The second problem--and this is one I cannot personally attest to, not having read Smiley's novel--is that the movie is only a limited and partial interpretation of that novel. Still, it is almost always the case that an excellent novel, especially a long and ambitious one with many psychological nuances, cannot be faithfully transferred to the screen. The vision and audio demands of film drown out the subtleties of a narration while the time constraints don't allow for the full development of character and motivation achieved by the novelist. Given five or six hours, perhaps Moorhouse could have made a movie more in keeping with Smiley's novel.

A third problem is one that is perhaps Moorhouse's alone. She began her directing career with the very well done Aussie film Proof (1991) starring Russell Crowe. She follow it up with How to Make an American Quilt (1995) which celebrated women, especially women of a certain age. However it was a bit heavy-handed and clearly and determinedly a chick flick. In a sense A Thousand Acres takes off from there, showing us not only the point of view of women, but does so in a way that may seem politically motivated to some. Larry Cook is clearly a bad, bad daddy. He beat his daughters and he had carnal knowledge of them. He ran the household with an iron fist. Jess (Colin Firth's character) seduces the inexperienced Ginny and breaks her heart for nothing more than a bit of fun it would appear. And then he goes to Rose, who clearly is going to be the power behind the new ownership, and hooks up with her, while incidentally inducing her husband to end his life in a drunken accident. The rest of the men are one-dimensional characters without nuance, the way they often appear in romance novels. I think most audiences were put off by the heavy-handed incest, adultery and sexual betrayal that was woven into the story.

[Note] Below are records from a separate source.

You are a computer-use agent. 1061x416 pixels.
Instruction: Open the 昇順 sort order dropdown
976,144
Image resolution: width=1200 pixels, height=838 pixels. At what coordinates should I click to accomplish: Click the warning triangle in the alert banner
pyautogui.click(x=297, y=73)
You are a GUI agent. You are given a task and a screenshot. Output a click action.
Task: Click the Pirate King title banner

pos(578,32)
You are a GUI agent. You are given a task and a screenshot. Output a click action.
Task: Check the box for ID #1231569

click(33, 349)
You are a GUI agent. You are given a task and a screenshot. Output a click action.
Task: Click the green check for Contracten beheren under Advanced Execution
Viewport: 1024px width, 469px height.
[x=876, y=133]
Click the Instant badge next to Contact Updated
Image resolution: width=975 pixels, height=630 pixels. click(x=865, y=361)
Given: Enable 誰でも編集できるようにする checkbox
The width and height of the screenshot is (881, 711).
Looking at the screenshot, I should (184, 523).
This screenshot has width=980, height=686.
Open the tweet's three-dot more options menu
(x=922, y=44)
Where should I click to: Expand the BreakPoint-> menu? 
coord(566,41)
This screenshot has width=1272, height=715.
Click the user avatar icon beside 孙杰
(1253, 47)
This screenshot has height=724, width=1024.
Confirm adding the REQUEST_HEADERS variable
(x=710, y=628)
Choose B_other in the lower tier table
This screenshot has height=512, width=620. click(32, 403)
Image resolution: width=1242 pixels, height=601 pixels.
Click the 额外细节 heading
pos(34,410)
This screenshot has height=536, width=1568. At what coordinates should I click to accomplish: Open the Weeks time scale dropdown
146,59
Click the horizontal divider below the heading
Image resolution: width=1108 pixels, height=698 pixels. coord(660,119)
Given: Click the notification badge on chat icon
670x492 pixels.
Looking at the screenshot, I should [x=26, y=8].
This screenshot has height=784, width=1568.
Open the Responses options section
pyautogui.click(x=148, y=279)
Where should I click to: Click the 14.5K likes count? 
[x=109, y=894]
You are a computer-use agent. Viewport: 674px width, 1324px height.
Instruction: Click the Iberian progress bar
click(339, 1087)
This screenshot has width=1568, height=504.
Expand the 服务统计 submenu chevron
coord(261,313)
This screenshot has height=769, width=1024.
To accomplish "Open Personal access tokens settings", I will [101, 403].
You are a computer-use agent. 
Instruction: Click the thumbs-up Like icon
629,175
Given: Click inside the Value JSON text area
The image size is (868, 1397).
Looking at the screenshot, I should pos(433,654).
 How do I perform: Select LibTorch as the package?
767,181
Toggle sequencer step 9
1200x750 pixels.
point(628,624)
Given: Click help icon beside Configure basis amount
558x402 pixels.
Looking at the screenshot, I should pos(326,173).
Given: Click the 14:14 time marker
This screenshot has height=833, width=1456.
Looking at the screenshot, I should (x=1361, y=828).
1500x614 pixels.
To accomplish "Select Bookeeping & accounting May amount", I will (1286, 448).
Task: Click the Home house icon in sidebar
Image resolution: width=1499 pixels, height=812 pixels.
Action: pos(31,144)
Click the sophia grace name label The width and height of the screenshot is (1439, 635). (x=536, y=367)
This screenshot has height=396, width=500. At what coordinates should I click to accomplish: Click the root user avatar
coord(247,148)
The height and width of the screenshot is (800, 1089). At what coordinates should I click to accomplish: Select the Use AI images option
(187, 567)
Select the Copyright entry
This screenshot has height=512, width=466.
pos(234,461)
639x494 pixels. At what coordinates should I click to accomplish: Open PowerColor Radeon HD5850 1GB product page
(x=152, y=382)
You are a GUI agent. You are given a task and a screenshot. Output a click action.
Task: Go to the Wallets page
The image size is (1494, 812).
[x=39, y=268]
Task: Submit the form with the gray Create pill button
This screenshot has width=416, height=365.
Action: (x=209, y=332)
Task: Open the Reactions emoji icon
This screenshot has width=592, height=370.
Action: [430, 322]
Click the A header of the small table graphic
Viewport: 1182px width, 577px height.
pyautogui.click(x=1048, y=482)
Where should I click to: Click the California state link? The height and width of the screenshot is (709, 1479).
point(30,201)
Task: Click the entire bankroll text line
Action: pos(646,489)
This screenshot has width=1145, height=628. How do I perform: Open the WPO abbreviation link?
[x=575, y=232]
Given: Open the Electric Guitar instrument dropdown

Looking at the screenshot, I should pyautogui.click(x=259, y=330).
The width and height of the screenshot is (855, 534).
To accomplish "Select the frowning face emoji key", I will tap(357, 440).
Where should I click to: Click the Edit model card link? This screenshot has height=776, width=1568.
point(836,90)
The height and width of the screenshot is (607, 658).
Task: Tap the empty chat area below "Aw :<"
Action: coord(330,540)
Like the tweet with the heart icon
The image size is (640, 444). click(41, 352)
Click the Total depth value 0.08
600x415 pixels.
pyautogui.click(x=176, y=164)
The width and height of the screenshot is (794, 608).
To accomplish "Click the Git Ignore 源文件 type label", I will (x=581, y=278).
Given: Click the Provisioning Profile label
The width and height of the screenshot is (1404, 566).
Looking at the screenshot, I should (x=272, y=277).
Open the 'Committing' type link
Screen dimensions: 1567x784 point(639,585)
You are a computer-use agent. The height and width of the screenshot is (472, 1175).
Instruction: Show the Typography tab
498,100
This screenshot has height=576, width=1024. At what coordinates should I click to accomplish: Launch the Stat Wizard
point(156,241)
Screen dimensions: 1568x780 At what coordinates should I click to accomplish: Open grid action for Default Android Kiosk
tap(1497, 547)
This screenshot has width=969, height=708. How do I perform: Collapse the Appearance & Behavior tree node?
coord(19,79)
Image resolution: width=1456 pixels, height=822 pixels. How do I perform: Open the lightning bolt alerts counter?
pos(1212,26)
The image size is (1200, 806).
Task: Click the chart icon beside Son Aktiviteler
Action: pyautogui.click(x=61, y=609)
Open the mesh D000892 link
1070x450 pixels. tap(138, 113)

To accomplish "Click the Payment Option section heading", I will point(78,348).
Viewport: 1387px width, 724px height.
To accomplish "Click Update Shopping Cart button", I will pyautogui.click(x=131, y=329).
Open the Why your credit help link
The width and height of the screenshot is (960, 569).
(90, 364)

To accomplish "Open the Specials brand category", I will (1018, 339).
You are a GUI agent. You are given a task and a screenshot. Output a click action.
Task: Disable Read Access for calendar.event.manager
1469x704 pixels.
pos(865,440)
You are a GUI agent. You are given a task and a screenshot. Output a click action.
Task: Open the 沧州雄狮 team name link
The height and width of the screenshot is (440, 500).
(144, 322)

Having said all this, I think the critics and the public are wrong. I think the direction was biased against men, but in this story it needed to be. I think Moorhouse did a fine job of making an emotional and engaging film about family dynamics that were none too pretty. And the acting by Pfeiffer and Lange was nothing short of sensational. They seemed to feed off of one another in a way that I found absolutely authentic and deeply moving. In particular Pfeiffer was riveting as she projected her bent-up anger and hatred. The way Moorhouse allowed her character to be revealed to us gradually is a tribute to her ability as a director as well as to Pfeiffer's outstanding performance. And the skill with which Moorhouse guided the change in Ginny's character as she went from a "ninny," as she called herself, to someone with self-awareness and some understandable bitterness, was also excellent. The fact that she left her husband was as much out of shame as anything else. He needed to go get her and forgive her and bring her back. And Robards in his intensity and madness was also very good.

I predict that this film, which bombed in theaters, will be better appreciated in the years to come as people see it on DVD. My question is, whatever happened to Moorhouse? Her talent is obvious, but she has yet to director her fourth feature film. When she does I hope she remembers to go with what she believes but to be fair as well. I think, actually she was fair to the two lead character in this film, but didn't pay enough attention to the others. In addition to the unnuanced father, Jennifer Jason Leigh's Caroline was unfinished, leaving us to wonder about why she did some of the things she did. And the husbands needed to be something more than mannequins. They needed to be engaged and involved.



4 out of 5 stars Very Dramatic, Great Performances, & Memorable   April 15, 2007
IJustDiedAlive (Northern CA, USA)
This is one of those very dramatic dramas that seem to stay with you after you watch it. Three sisters have very conflicted feelings towards their father who is growing more and more disorientated as he ages and continues to be an alcoholic. What happened in the past to make this father resent his daughters so much and why do they feel the way they do? If you like family in distress movies then this is sure to peak your interest. Michelle Pfeiffer and Jessica Lange have a very good on screen chemistry.